Analogue Nt
- Developer: Analogue
- Manufacturer: Analogue Inc.
- Type: Home video game console
- Released: 2015
- Introductory price: $499.00
- Discontinued: By July 2017
- Media: NES and Famicom cartridges
- CPU: Ricoh 2A03
- Graphics: Ricoh 2c02 PPU
- Input: 3.5mm microphone jack
- Controller input: Up to 4 NES controllers
- Dimensions: 1.7 by 9.7 by 5.7 inches (43 mm × 246 mm × 145 mm)
- Marketing target: Retro gamers
- Backward compatibility: NES and Famicom game cartridges
- Predecessor: CMVS
- Successor: Analogue Nt Mini

= Analogue Nt =

Home video game console

The Analogue Nt is a home video game console designed and manufactured by Analogue, designed to play games for the Nintendo Entertainment System.

==History==
In March, 2014 the system was announced. Analogue began accepting pre-orders for the system on May 5, 2014.

Pre-orders began shipping in June 2015.

A limited run of 10 24 karat gold plated special edition systems were produced by April 2016, and were available for sale at a price of $4999.

In 2016 Analogue announced a followup system, the Nt Mini, a smaller model which includes RGB & HDMI output in the base model and uses an FPGA as a processor.

By July 23, 2017, the Analogue Nt had been discontinued.

==Hardware==
Instead of software emulation or an FPGA, the original Analogue Nt uses parts sourced from damaged Famicom HVC-001 systems. In particular the system incorporates a Ricoh 2A03 CPU and an NTSC Ricoh 2c02 PPU, on a custom printed circuit board. A notable original chip which was omitted included the lockout chip used on the NES. The system was designed to be compatible with NES, Famicom, and Famicom Disk System titles.

The default model was released with RGB (RGB, Component, S-Video, Composite, VGA, and SCART) video outputs, with an additional "add-on" for 1080p HDMI output and other digital features.

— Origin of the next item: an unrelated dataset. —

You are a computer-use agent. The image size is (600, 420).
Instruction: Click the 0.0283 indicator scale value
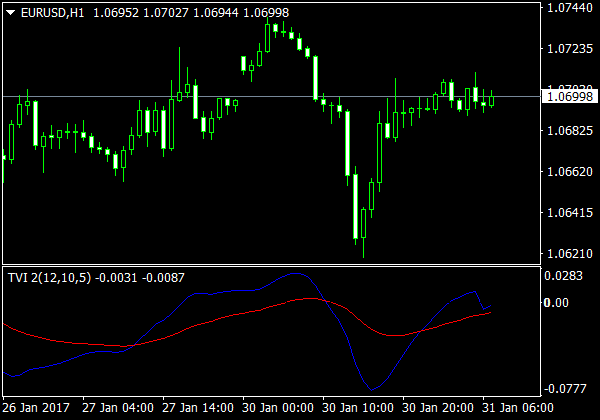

The Analogue Nt's enclosure is solid aluminium unibody enclosure manufactured from 6061 aluminium in China, and assembled in the United States of America. Casing could be anodized red, blue, or black for an additional fee. The system dimensions are 1.7 × 9.7 × 5.7 in.

==Reception==
The Analogue Nt received positive reviews, with critics praising performance on HD TVs, while noting an unusually high price for the system. Will Greenwald's PCMag review gave the Analogue Nt a 4/5, praising the graphical output of the system as "simply the best-looking direct feed of an NES cartridge I've ever seen.", while noting that the price of the console with HDMI output was "tough-to-swallow". Vice praised the Analogue Nt's build quality and video quality saying, "the Analogue Nt is a gorgeous machine...The Analogue Nt makes NES games look phenomenal.", while also noting that NES games may have limited appeal to gamers not nostalgic for them. CNET.com said "In an age where retro games just don't look right on modern HDTVs, the Analogue Nt is a magical piece of hardware." while noting that "At $500 the Analogue Nt is obviously not for everyone." The high price of the system was noted by many, such as Kyle Orland of Ars Technica, who noted that "it's hard to recommend to anyone besides the most committed 8-bit retro gaming addict".